Kunst und Religion zou opgevat kunnen worden als Stirners uiterst venijnige kritiek op Bruno Bauers: Hegel’s Lehre von der Religion und Kunst (1842). Daarin werd Hegels driedeling kunst-religie-filosofie omgegooid en de kunst in nauw verband gebracht met de filosofie. In de kunst werd de religie immers ontmaskerd als “vervreemding” waardoor de kunst volgens Bauer beschouwd moest worden als een fase in de opheffing van de “vervreemding”.[1] Stirner daarentegen, behandelde de kunst opnieuw in nauwe samenhang met de religie. Daardoor radicaliseerde — en ridiculiseerde — hij Bauers kritiek van de religie tot die uiteindelijk ook het hegelianisme en Bauer zélf behelsde. Toch is deze tekst ook los van zijn ideeënhistorische context uiterst helder en lezenswaardig.
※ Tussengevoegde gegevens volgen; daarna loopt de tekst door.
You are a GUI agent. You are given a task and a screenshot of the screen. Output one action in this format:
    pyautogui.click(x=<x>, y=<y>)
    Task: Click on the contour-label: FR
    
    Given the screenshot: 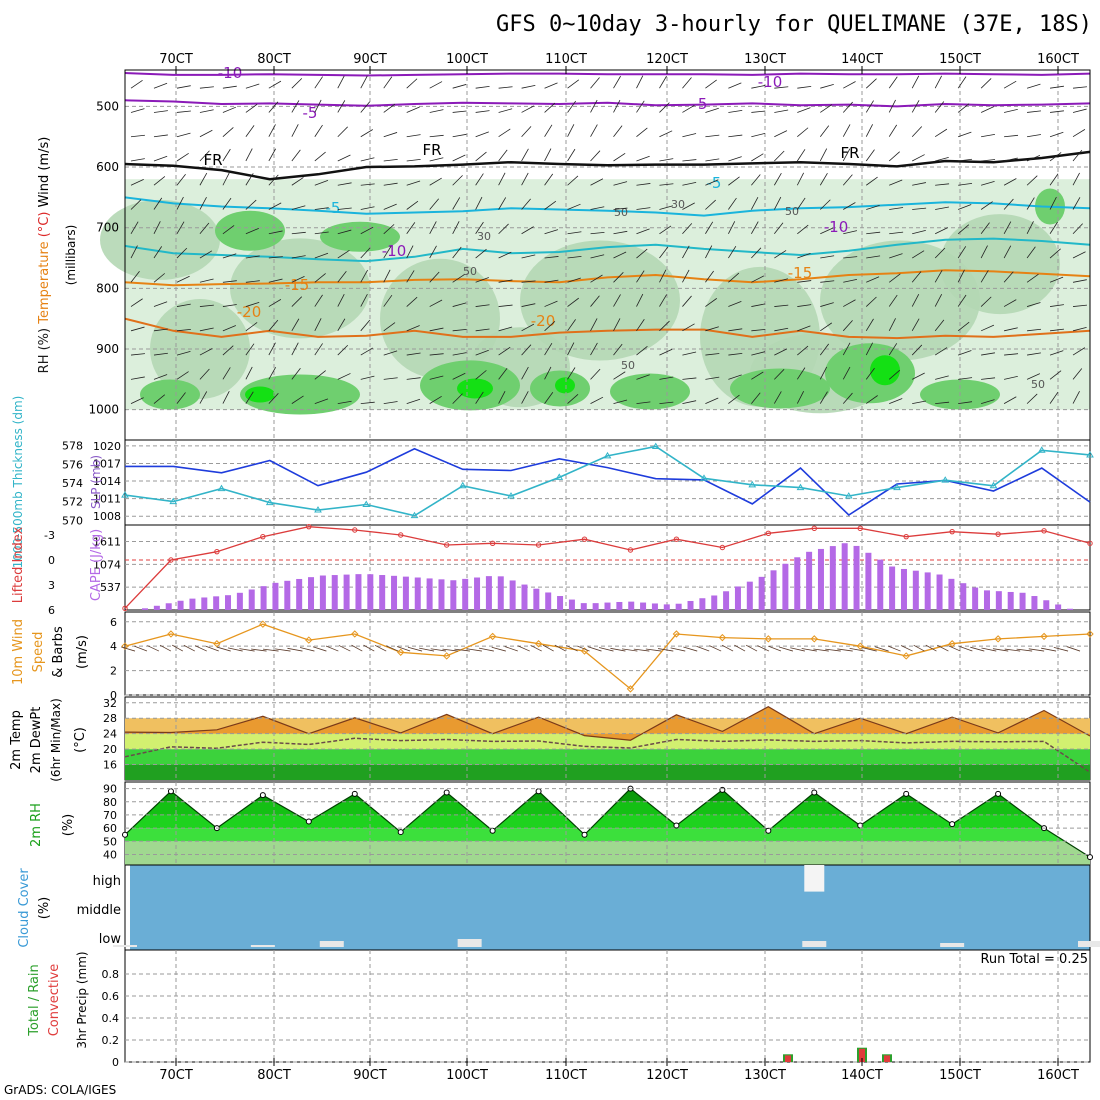 What is the action you would take?
    pyautogui.click(x=850, y=153)
     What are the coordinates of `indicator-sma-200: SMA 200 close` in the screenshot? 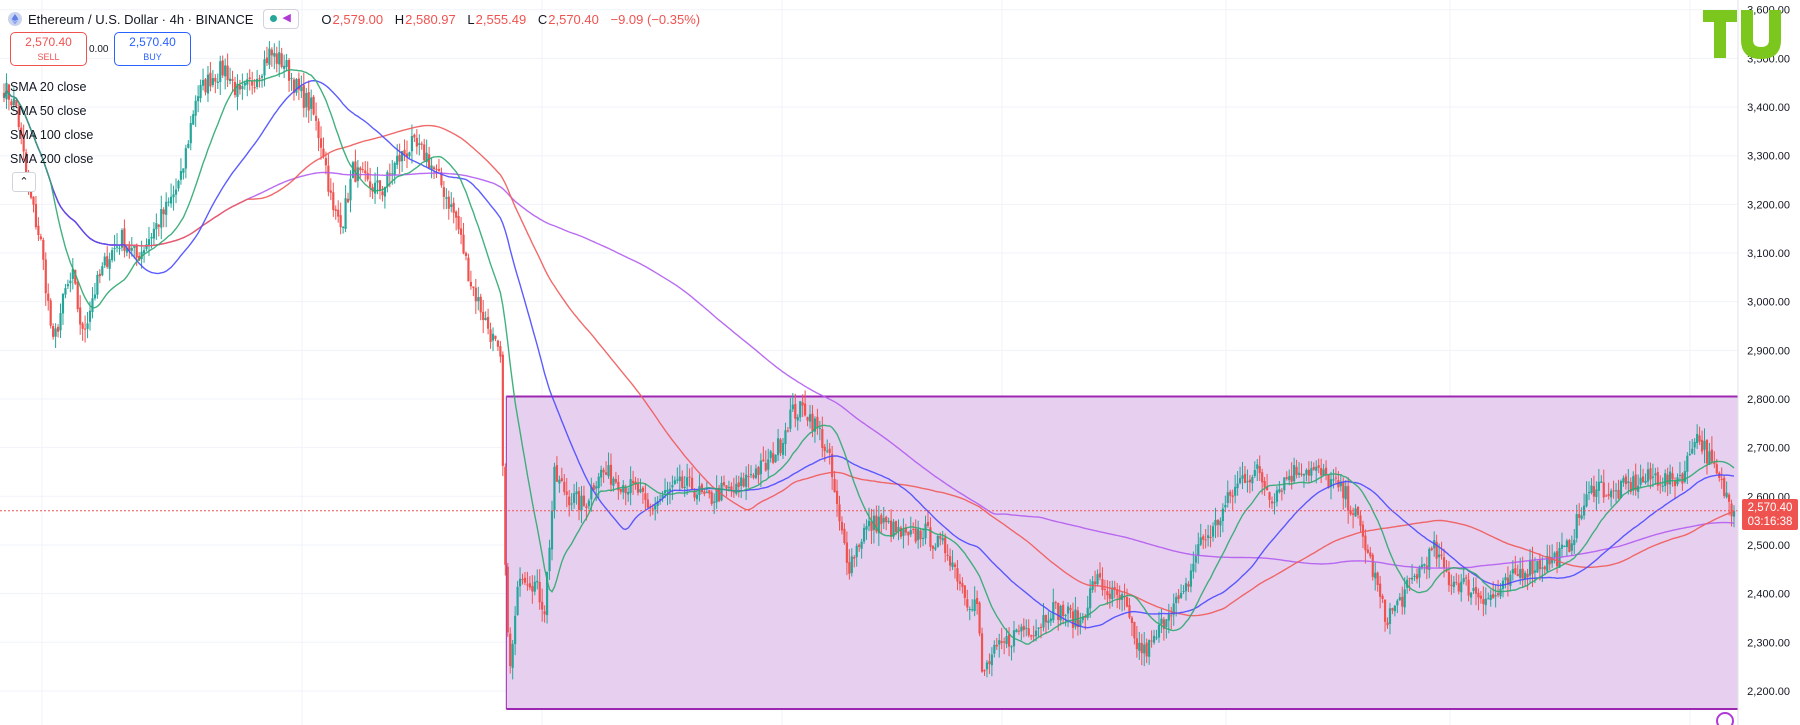 It's located at (52, 159).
Zo gaat ze indirect in op het cyclische verloop van de kunst en dus op de wijze waarop ze markten openbreekt en opnieuw insluit. Bovendien problematiseert ze de mogelijkheid van de kunst om te breken met het paradigma van de “voorstelling”. Toch proberen we Stirner daarmee allerminst een plaats te geven binnen de genealogie (nà Hegel en vóór Nietzsche) van de “kunstfilosofie”. Binnen de kunstfilosofie staat het onderzoeksobject immers nooit ter discussie, wordt er doorheen onderzoek en contemplatie uiteindelijk alleen maar meer legitimiteit aan verleend, wordt de kunst als het ware productief gemaakt. Kortom, geflankeerd door de kunstfilosofie laat de kunst zich moeiteloos inschrijven in Richard Florida’s notie van de “creatieve economie”.[2] De kunstenaar en kunstfilosoof als leden van een zogenaamde “creatieve klasse” die doorheen een “bohemische index” (het aandeel van “creatievelingen” in de beroepsbevolking) zorgvuldig in kaart gebracht wordt en vervolgens het onderwerp uitmaakt van stedelijke beleids- en actieplannen. De kunstenaar en kunstfilosoof voorzien “de creatieve economie” keer op keer van nieuwe actievelden van waaruit de voortschrijdende commodificering overschouwd kan worden. Kortom, de kunstenaar en kunstfilosoof leveren, net als de moderne manager met zijn “creatief” organisatie- en commando-talent: “innovatieve arbeid”.
Indien de kunstfilosofie het actieterrein en de afzetmarkten van de kunst helpt uitdiepen of verbreden, dan is de kritiek van de kunst niet zozeer een kritiek van de kunst, maar probeert ze als het ware buiten de kunst te treden, zich te onttrekken aan de almacht van de kunst. Op gelijkaardige wijze probeerde Stirner zich in Kunst und Religion aan de almacht van de (hegeliaanse) filosofie te onttrekken.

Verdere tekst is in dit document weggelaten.